- _Input material_
====
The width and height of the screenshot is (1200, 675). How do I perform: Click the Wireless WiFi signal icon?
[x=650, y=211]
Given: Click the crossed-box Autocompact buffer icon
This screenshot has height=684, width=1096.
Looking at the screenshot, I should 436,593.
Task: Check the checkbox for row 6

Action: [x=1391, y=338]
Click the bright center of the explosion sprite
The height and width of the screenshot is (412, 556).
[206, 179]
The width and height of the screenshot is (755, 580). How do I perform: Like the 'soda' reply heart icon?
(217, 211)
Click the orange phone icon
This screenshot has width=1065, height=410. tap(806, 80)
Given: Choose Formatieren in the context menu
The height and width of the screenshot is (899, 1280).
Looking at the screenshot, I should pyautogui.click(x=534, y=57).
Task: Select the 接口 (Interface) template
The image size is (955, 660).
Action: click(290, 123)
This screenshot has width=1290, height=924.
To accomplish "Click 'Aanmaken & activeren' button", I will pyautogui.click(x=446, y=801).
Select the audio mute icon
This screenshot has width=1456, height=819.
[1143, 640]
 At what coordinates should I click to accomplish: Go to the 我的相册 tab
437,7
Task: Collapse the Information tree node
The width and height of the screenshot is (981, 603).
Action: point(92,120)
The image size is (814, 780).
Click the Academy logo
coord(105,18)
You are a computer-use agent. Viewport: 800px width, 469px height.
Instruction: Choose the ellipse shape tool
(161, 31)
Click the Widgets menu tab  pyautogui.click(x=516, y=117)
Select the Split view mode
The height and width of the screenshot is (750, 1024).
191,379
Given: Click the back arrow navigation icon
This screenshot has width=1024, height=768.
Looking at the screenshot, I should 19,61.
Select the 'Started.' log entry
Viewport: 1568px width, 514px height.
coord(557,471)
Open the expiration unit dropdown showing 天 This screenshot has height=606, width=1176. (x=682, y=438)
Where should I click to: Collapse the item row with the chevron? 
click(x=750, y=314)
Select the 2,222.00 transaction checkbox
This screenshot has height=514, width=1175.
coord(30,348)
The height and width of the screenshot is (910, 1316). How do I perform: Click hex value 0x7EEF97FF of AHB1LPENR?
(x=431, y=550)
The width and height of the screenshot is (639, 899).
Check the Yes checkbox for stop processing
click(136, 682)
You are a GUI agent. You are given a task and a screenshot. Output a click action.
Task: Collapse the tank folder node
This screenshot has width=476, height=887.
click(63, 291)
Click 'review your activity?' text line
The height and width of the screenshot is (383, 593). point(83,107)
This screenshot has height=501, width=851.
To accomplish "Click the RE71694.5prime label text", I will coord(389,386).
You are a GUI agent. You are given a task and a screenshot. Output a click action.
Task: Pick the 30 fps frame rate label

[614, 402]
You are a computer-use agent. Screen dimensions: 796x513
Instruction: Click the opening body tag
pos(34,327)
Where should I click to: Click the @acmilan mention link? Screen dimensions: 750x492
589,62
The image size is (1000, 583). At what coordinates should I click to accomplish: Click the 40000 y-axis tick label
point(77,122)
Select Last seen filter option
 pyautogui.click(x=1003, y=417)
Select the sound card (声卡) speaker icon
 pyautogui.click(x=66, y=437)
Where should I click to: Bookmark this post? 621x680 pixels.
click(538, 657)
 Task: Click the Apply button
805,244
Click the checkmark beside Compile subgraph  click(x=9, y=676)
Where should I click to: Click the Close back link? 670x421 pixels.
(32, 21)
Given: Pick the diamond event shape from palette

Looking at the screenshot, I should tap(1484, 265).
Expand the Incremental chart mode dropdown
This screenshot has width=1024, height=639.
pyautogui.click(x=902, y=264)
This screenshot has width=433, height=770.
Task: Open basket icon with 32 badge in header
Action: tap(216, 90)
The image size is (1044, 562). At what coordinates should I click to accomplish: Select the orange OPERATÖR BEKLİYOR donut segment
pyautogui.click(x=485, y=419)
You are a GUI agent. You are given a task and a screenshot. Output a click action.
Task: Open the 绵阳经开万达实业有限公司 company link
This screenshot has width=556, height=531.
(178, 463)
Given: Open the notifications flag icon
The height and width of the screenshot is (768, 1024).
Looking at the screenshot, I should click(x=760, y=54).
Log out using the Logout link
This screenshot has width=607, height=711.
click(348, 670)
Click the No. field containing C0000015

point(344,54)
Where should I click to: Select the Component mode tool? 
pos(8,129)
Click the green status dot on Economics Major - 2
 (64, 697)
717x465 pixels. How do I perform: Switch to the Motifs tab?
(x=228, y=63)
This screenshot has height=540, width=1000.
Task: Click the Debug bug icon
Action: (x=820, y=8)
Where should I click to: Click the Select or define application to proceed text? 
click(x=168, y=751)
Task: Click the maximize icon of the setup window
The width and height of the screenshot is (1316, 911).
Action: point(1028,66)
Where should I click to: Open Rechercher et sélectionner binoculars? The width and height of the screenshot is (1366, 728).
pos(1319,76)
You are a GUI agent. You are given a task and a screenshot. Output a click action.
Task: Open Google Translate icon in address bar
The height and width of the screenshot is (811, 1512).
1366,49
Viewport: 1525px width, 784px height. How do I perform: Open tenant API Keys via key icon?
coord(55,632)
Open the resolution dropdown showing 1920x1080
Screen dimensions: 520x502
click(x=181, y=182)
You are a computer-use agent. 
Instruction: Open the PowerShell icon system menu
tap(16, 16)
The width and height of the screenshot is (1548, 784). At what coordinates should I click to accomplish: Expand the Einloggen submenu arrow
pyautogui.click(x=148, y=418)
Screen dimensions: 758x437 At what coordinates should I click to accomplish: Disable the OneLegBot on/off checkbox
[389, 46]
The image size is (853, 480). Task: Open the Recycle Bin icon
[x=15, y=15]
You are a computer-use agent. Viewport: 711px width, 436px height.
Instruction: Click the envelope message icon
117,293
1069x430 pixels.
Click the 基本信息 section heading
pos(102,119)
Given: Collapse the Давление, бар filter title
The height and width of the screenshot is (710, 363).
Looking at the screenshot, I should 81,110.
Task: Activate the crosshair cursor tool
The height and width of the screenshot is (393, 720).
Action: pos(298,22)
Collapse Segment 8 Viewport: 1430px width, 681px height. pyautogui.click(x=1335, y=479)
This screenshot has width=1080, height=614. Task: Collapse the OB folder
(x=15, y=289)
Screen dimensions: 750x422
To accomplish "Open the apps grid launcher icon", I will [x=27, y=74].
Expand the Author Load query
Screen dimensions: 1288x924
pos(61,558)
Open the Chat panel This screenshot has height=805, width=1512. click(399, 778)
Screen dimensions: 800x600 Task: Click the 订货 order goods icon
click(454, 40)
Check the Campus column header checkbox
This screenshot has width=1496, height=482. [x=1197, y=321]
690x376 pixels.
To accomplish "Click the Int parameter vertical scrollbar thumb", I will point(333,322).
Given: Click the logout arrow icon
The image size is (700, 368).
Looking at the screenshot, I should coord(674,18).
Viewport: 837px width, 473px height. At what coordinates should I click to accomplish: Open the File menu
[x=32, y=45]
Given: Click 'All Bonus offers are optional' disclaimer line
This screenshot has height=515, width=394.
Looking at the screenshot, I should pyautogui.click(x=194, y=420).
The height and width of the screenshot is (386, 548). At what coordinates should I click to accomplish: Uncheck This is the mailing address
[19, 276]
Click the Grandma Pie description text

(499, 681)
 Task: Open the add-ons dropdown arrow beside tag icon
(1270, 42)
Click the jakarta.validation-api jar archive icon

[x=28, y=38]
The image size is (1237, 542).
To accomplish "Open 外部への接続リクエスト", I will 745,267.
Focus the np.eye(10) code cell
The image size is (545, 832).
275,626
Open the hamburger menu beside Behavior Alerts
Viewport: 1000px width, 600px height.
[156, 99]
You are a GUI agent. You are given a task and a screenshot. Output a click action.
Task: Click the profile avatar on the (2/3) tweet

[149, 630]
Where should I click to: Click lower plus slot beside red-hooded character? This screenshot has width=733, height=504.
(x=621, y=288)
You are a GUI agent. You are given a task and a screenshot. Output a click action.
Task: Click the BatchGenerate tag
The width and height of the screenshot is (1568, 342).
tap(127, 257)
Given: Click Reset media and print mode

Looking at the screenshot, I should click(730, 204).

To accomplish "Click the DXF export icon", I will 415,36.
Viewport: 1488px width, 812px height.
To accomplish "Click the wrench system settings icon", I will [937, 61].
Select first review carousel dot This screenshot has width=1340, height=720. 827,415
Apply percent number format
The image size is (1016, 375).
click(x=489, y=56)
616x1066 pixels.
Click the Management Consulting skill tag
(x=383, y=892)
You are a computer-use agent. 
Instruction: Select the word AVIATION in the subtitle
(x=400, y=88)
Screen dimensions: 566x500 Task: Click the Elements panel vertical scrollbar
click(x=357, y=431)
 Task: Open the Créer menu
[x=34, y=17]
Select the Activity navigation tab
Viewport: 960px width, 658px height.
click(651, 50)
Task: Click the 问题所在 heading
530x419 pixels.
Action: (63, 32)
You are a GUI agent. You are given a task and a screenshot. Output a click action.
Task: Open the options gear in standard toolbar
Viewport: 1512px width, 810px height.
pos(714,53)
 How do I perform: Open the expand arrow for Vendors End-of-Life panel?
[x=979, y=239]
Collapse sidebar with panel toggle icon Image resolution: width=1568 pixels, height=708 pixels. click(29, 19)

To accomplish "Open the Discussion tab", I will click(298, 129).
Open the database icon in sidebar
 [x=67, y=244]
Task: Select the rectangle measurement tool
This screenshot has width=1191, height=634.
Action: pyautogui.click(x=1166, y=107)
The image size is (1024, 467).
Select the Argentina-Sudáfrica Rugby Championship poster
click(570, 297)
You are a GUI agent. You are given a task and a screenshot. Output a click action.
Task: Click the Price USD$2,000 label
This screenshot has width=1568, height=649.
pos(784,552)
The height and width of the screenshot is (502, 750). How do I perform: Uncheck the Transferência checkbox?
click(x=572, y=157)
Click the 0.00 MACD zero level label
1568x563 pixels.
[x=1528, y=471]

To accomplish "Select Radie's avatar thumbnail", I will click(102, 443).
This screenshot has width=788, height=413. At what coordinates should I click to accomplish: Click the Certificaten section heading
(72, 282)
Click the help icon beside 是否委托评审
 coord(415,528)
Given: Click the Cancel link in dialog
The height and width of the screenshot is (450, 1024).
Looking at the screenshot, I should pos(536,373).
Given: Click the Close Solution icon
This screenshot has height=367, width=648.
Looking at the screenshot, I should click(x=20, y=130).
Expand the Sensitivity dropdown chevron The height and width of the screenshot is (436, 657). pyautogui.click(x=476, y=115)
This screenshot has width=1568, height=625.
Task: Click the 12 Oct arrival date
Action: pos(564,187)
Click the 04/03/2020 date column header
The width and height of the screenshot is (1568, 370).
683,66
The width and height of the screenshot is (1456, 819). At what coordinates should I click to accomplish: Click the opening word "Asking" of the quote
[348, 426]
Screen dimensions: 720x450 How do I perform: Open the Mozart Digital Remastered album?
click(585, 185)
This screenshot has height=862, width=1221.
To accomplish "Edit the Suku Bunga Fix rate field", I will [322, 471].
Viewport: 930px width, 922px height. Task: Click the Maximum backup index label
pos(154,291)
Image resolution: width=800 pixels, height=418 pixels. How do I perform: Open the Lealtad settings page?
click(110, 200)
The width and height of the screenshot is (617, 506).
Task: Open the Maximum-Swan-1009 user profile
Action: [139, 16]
====
- _Exercise_
Beginning at the first line of the records, give again each line exactly as written, ending with the line that contains "Given: Click the crossed-box".

- _Finished exercise_
The width and height of the screenshot is (1200, 675). How do I perform: Click the Wireless WiFi signal icon?
[x=650, y=211]
Given: Click the crossed-box Autocompact buffer icon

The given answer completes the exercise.